Material supplied below:

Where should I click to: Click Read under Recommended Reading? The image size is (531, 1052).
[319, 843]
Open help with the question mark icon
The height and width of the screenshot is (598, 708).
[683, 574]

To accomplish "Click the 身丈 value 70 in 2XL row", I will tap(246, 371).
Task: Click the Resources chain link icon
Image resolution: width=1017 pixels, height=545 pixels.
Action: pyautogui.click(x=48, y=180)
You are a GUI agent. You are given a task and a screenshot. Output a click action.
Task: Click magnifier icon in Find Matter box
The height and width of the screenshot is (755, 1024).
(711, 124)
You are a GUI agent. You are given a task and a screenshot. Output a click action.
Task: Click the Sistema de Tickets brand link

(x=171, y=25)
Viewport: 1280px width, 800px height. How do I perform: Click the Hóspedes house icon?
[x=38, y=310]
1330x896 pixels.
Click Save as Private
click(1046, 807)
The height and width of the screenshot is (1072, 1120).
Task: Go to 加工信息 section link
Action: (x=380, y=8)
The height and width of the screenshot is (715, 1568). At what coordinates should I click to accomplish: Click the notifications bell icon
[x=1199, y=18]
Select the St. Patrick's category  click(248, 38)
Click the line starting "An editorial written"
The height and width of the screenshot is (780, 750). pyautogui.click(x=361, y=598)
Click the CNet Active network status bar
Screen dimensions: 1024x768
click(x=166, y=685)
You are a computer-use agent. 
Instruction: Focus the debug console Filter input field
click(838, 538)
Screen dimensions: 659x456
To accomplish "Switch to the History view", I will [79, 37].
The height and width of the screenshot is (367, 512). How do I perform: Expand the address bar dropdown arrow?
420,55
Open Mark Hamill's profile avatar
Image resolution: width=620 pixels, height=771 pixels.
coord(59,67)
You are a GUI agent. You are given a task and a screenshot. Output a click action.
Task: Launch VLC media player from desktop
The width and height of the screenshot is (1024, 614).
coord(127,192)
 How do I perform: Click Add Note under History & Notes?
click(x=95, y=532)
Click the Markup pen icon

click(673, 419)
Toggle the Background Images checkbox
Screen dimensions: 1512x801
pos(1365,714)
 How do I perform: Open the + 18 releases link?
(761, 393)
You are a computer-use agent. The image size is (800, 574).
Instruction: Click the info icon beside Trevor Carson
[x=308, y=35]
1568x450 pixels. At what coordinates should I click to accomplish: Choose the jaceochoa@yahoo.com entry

End of Material supplied.

* **What to work on**:
State the count of lines above containing the string "computer", and add nothing to it.

* **Task answer**:
2